## How to complete this task
From the line that includes "The width and" to the last line of the records that follow, copy every line exactly and nothing more, omitting pictures.
=== Data extracts ===
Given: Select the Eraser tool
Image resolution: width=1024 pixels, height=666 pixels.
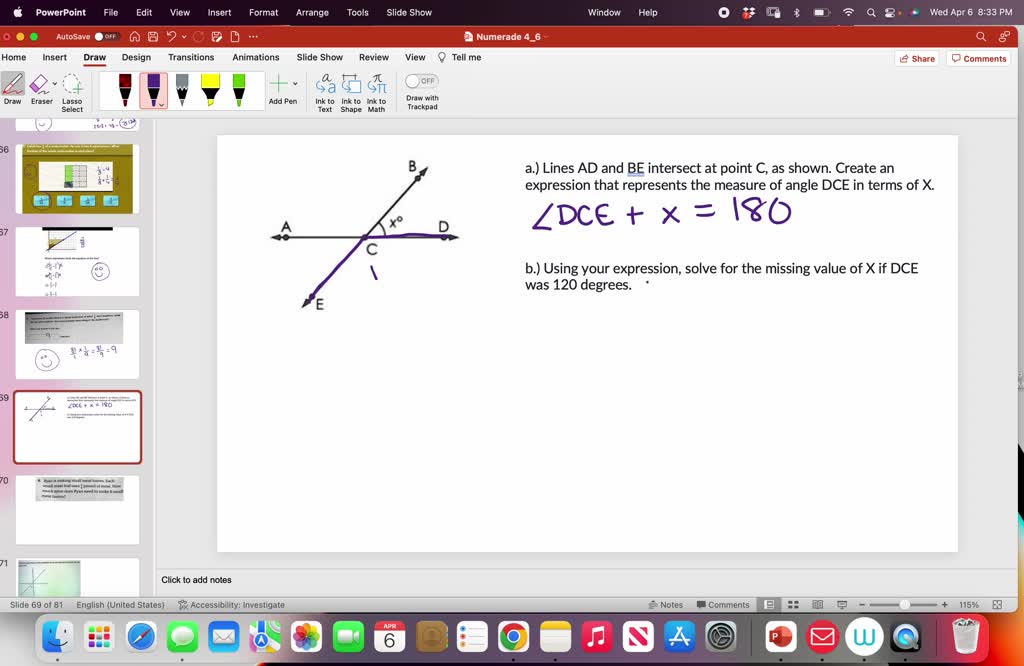Looking at the screenshot, I should [39, 88].
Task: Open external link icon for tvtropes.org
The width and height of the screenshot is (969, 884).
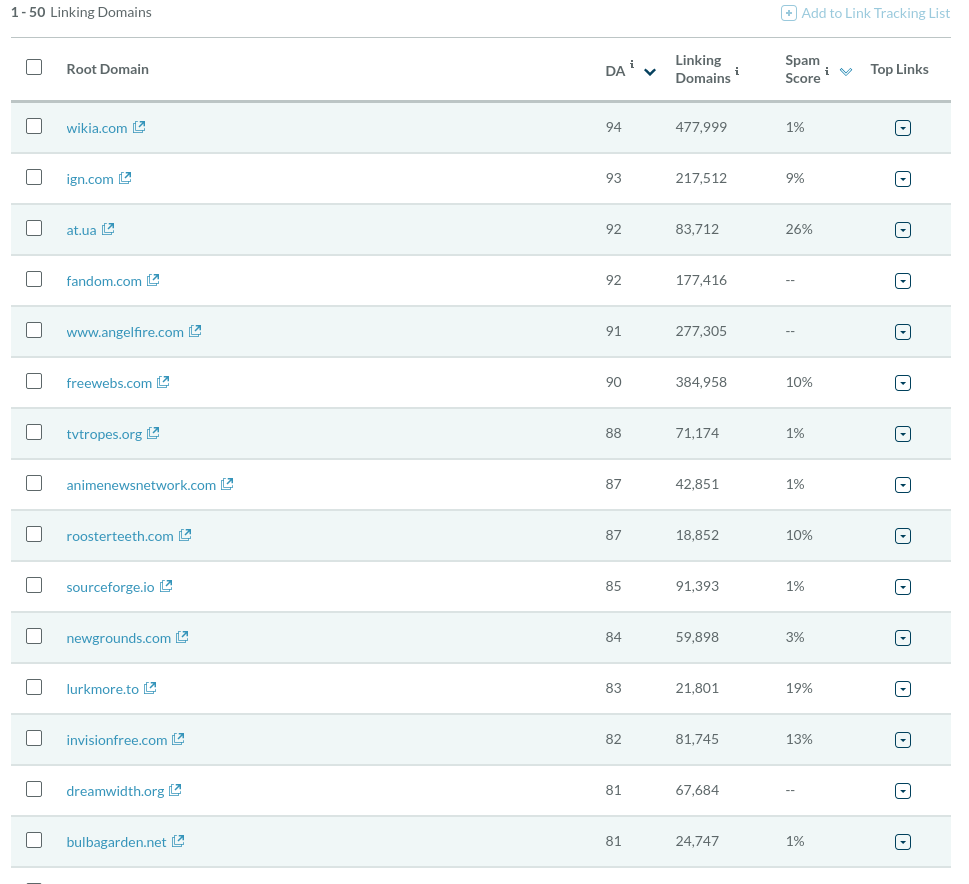Action: (x=153, y=433)
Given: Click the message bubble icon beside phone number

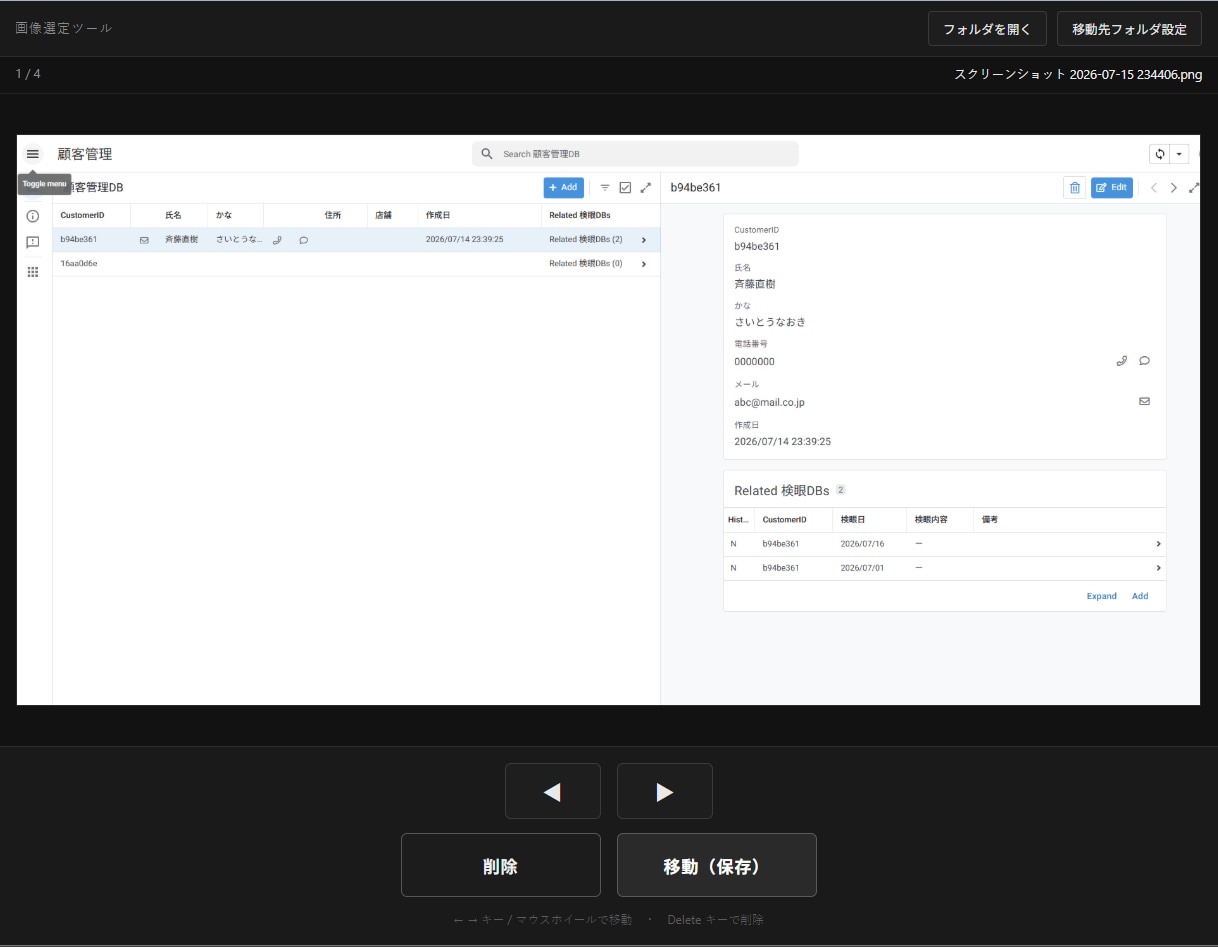Looking at the screenshot, I should [1145, 361].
===
## Solution
The width and height of the screenshot is (969, 884).
Action: (x=153, y=433)
Given: Click the message bubble icon beside phone number

Looking at the screenshot, I should [1145, 361].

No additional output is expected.